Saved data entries

================================

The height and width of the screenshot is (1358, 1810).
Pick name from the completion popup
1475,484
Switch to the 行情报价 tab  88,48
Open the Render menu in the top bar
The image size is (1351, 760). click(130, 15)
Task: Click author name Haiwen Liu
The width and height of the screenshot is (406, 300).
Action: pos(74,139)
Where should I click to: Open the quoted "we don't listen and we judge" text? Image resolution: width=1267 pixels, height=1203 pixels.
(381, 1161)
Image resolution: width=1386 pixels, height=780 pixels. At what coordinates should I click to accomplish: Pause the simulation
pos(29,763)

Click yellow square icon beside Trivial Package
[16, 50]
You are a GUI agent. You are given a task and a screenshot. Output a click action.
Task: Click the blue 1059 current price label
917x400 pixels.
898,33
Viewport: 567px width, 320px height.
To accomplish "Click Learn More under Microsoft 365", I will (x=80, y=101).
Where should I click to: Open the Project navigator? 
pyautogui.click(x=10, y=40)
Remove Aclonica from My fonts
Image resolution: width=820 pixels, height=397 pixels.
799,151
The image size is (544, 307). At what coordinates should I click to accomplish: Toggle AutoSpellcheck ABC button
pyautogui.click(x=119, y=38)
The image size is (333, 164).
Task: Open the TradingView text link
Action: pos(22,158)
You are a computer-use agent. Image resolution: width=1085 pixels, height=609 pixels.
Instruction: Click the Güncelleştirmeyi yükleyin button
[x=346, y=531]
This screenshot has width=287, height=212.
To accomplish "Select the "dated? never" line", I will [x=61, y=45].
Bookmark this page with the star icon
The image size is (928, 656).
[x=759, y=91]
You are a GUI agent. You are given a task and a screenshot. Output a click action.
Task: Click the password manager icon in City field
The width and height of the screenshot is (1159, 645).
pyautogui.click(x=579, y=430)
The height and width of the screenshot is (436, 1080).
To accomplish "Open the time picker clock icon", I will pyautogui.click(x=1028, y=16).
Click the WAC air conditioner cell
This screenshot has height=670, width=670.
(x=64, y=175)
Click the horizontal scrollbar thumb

================================

DIRECTIONS FOR THIS TASK: Extract verbatim the stretch of the data above from its first line through the line containing "Action: pos(74,139)", both ends included.

RESULT FOR THIS TASK:
The height and width of the screenshot is (1358, 1810).
Pick name from the completion popup
1475,484
Switch to the 行情报价 tab  88,48
Open the Render menu in the top bar
The image size is (1351, 760). click(130, 15)
Task: Click author name Haiwen Liu
The width and height of the screenshot is (406, 300).
Action: pos(74,139)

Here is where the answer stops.